The Energy Technologies Institute (ETI) is to carry out a comprehensive review of the costs and performance of four key types of energy infrastructure across the whole of the UK.
The project will produce data for electricity, gas, hydrogen and heat and will look at transmission, distribution, storage, conversions and connections between now and 2050.
It will also examine the cost differences within 12 different onshore regions (East, East Midlands, London, North East, North West, Northern Ireland, Scotland, South East, South West, Wales, West Midlands and Yorkshire & Humber) as well as nine offshore regions for transmission (Channel Islands, Dogger Bank, East Scotland, Hebrides, Irish Sea, Lundy, Norfolk, Pentland, Shetlands) and two regions for offshore storage (North Sea and Humber).
A request for proposals (RfP) has been issued for organisations wanting to get involved in the project and more details are available here.
The deadline for the notification of intention to submit a proposal is 14 June and all proposals must be received by 12 July.
ETI chief executive Dr David Clarke said: "The UK has agreed to a legally binding 80% reduction in CO2 by 2050, whilst maintaining a sufficient supply of energy. The national energy system in 2050 is unlikely to look like it does today. It is likely to be much more integrated across power, heat and transport and that may require different infrastructure elements, particularly for heat and electricity distribution and for new gases such as biogas and potentially hydrogen. As we set out down a pathway to 2050 we need to understand the potential costs and performance of the energy infrastructure that will carry energy from where it is generated to where it is consumed.
"The targets are challenging and if we are to cut CO2 emissions whilst, at the same time, meeting an anticipated increase in demand, it is essential that we maximise efficiency of energy generation, transmission and distribution.
"Whilst the majority of the fixed infrastructure is currently used for electricity or gas, this project will have a more expansive scope and will also consider hydrogen and heat infrastructure."
The project will provide data on the costs and performance associated with key types of fixed energy infrastructure which will then be used to assess the relative merits of using different types of infrastructure in differing generation and demand scenarios.
This will help provide a more accurate analysis and support national decisions on the overall energy system in the period to 2050.
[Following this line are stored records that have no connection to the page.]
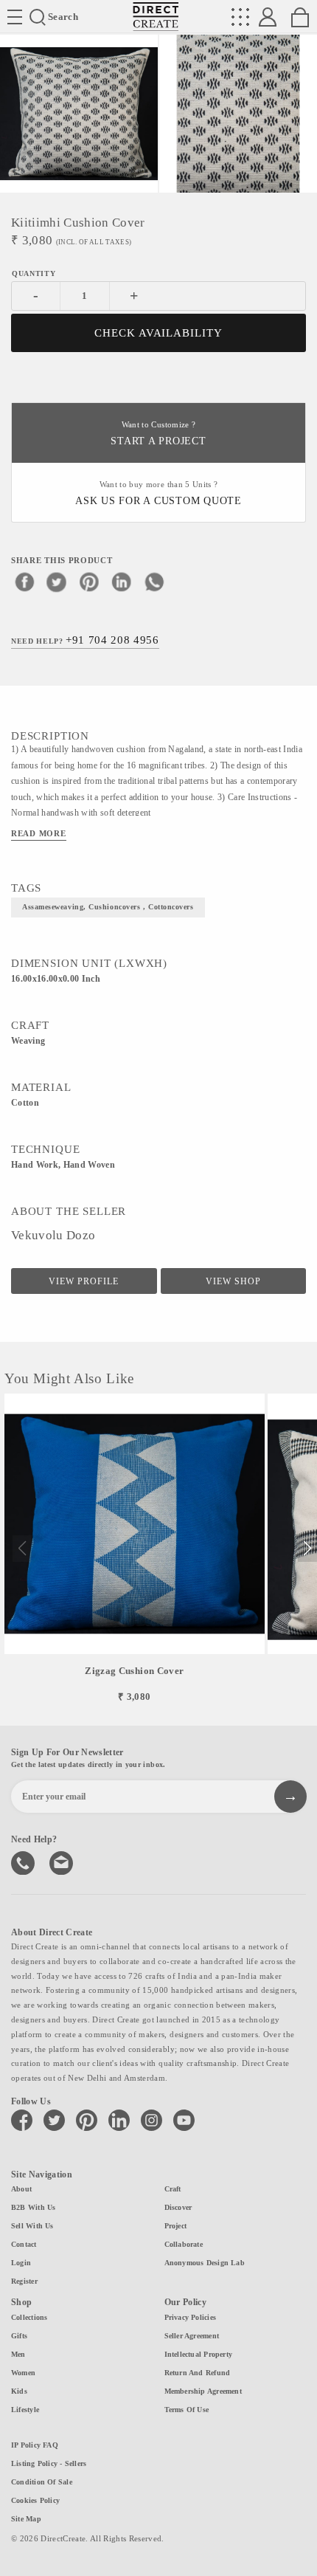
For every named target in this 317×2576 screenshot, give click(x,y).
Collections (29, 2317)
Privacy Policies (190, 2317)
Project (175, 2226)
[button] (307, 1548)
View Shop (233, 1281)
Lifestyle (25, 2409)
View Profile (84, 1281)
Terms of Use (186, 2409)
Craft (172, 2189)
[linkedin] (121, 581)
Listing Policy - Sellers (48, 2463)
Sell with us (32, 2226)
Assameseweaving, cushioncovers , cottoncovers (108, 907)
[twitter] (56, 581)
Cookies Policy (35, 2500)
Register (24, 2281)
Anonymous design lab (204, 2263)
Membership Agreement (203, 2391)
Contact (24, 2244)
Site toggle (14, 17)
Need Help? (85, 640)
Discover (178, 2207)
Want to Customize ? (158, 434)
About (21, 2189)
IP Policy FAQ (34, 2445)
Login (21, 2263)
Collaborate (183, 2244)
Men (18, 2354)
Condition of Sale (41, 2482)
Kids (19, 2391)
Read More (38, 833)
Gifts (19, 2336)
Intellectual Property (198, 2354)
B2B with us (33, 2207)
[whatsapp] (154, 581)
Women (23, 2373)
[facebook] (24, 581)
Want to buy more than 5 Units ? (158, 493)
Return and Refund (197, 2373)
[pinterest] (89, 581)
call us (24, 1861)
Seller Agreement (192, 2336)
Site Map (26, 2519)
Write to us (62, 1861)
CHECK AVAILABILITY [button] (158, 333)
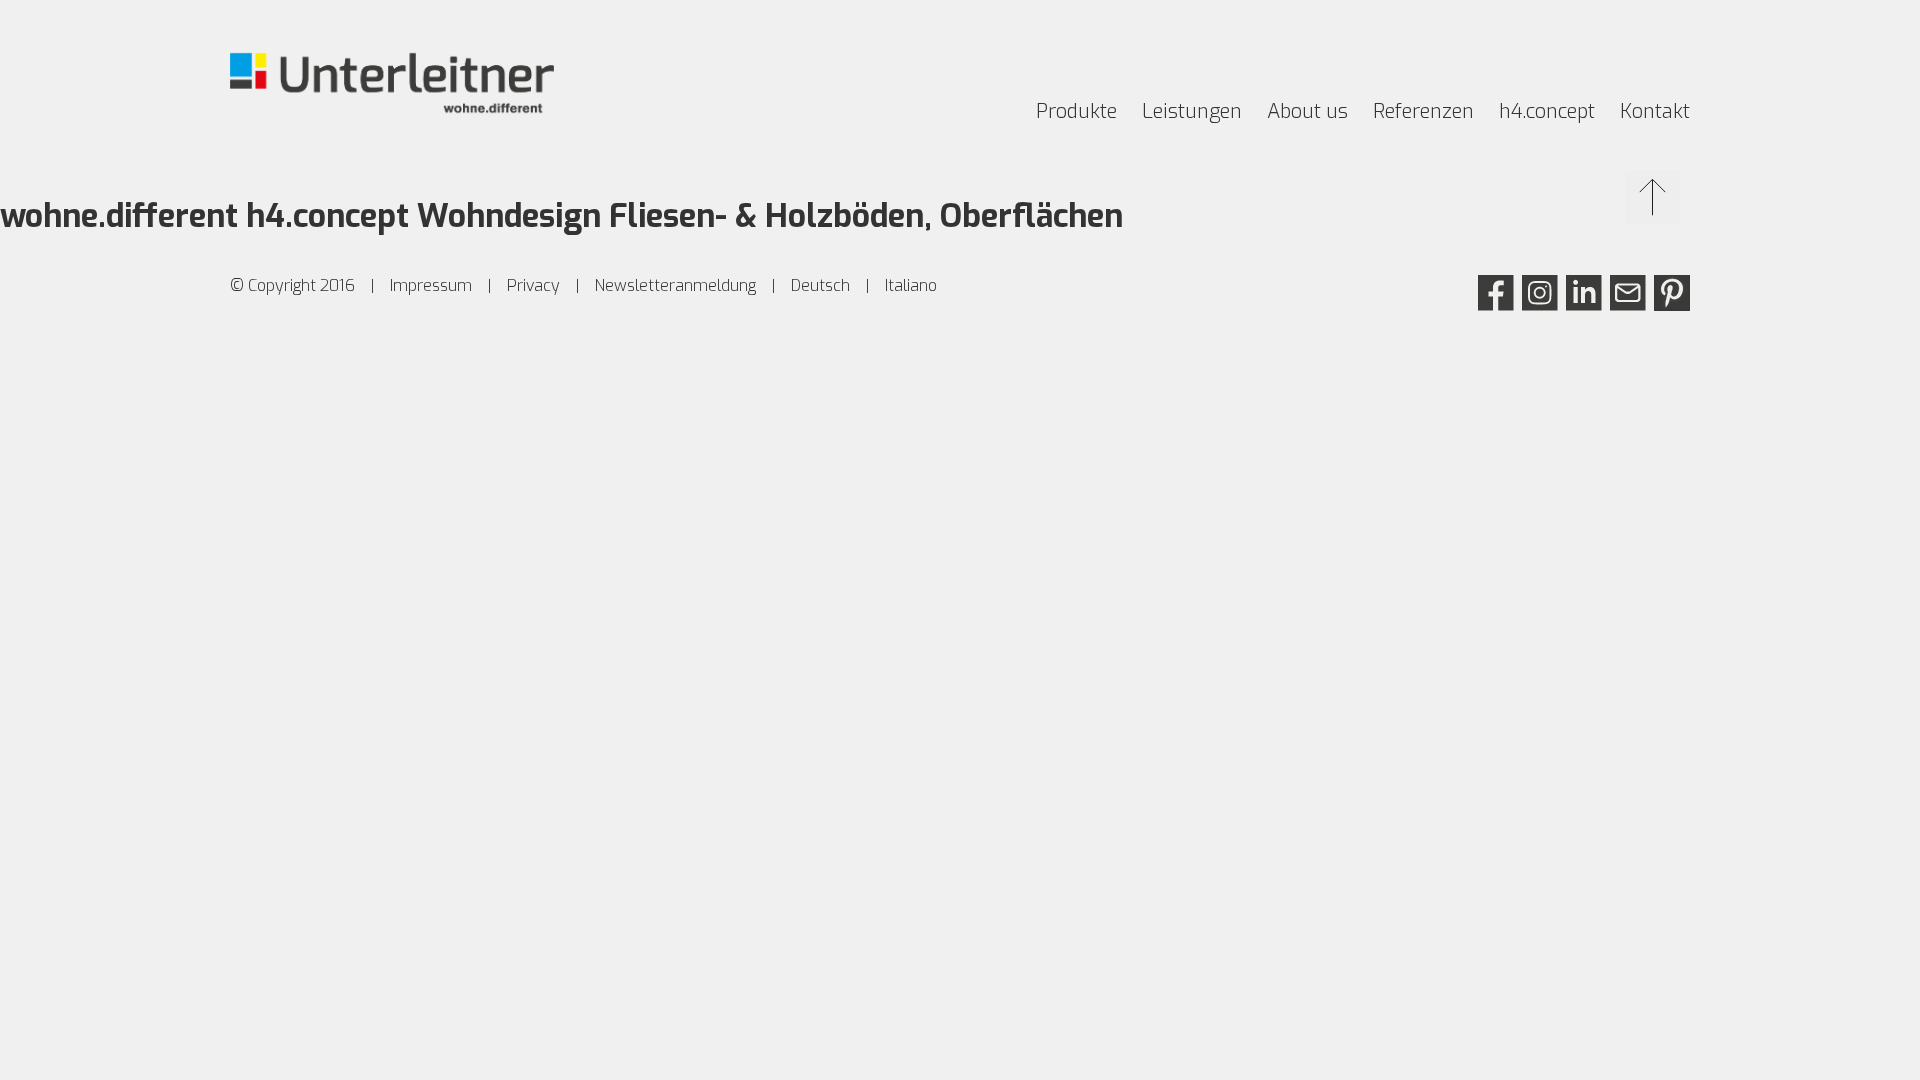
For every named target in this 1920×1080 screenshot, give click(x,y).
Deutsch (820, 285)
Dr Clarke added: "The high cost and long life of energy infrastructure means that decisions made now will have an impact well beyond 2050 so it is important that those decisions are as well informed as possible. A large proportion of the UK's energy infrastructure will need replacing or updating over the next 40 years so having this data will allow the level of investment in different types of infrastructure and associated energy system components to be properly evaluated."
The ETI is a public private partnership between six global industrial companies and the UK Government tasked with developing "mass scale" technologies that will help the UK meet its 2020 and 2050 energy targets. It is concerned with identifying affordable, sustainable and secure energy across heat, power, transport and the infrastructure that links them.